## WORK TO BE COMPLETED
For each line in the records that contains "agent", make a copy.
== == ==
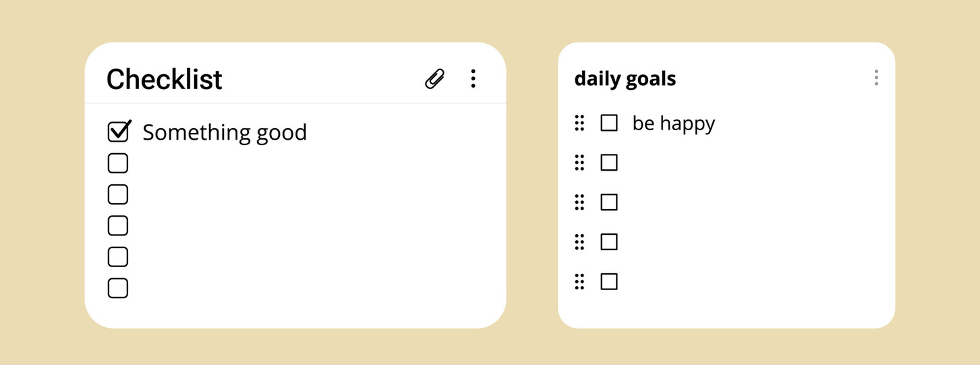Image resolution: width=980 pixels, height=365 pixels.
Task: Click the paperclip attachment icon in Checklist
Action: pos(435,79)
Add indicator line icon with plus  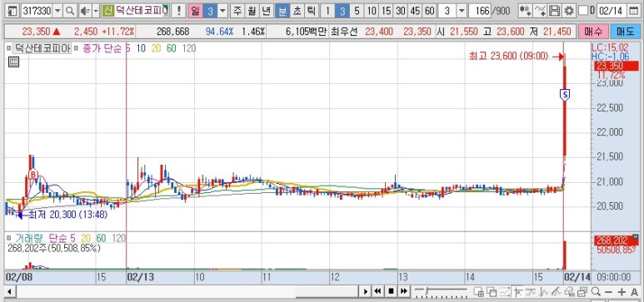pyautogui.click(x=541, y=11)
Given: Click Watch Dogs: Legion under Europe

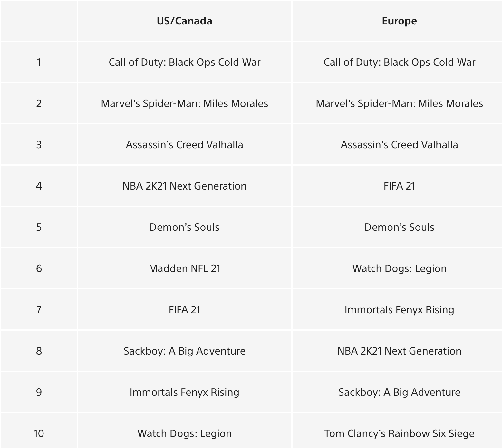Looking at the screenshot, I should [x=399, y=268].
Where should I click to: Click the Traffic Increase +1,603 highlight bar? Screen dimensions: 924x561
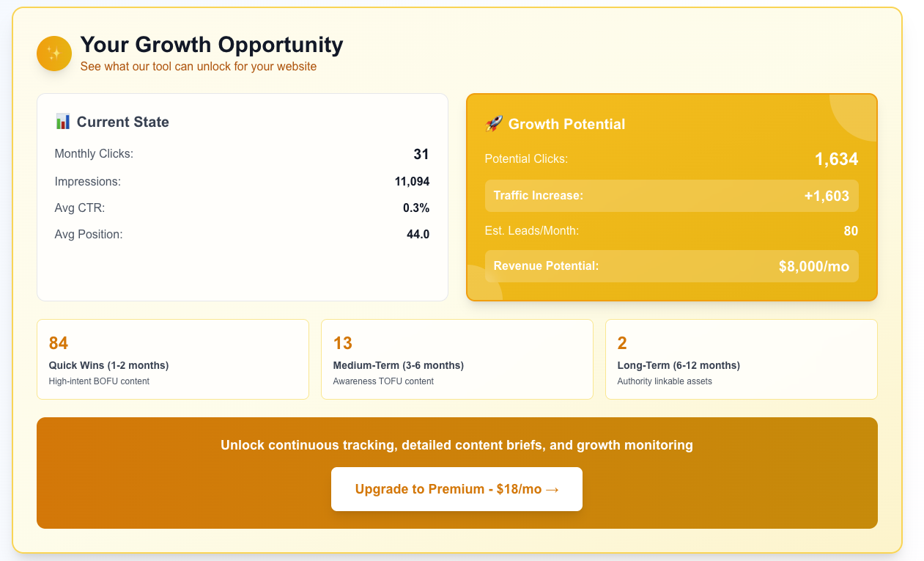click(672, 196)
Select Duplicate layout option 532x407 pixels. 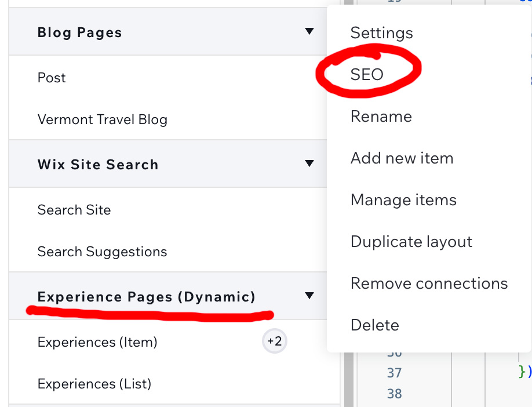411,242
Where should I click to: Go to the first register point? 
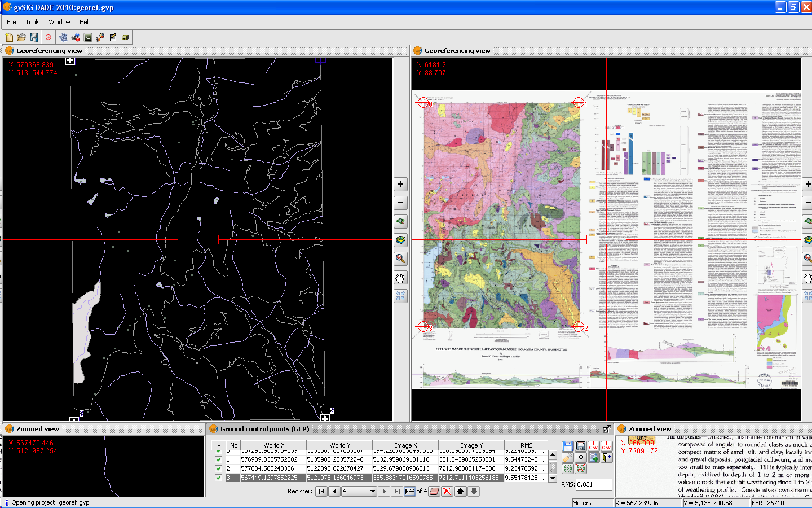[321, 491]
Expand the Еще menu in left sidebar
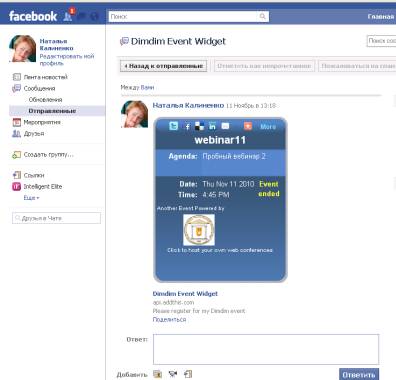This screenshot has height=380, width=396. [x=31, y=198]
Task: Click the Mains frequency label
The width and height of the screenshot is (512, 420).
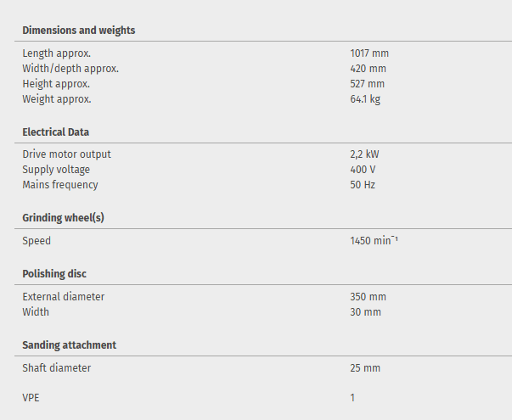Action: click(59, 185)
== == ==
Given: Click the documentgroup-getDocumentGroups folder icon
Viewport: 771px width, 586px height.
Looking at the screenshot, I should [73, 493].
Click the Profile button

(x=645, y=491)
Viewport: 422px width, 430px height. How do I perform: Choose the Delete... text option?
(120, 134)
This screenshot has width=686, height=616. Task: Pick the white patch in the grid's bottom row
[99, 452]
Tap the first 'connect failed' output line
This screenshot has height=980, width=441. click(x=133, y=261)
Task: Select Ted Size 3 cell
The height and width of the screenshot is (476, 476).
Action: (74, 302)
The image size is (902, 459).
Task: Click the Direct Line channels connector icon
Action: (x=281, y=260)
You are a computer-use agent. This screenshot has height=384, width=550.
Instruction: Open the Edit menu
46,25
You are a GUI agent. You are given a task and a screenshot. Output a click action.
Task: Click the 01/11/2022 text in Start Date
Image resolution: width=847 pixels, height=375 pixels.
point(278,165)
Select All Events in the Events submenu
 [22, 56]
== == ==
## ANSWER SPACE
You are a computer-use agent. This screenshot has height=384, width=550.
You are a GUI agent. You are given a task and a screenshot. Output a click action.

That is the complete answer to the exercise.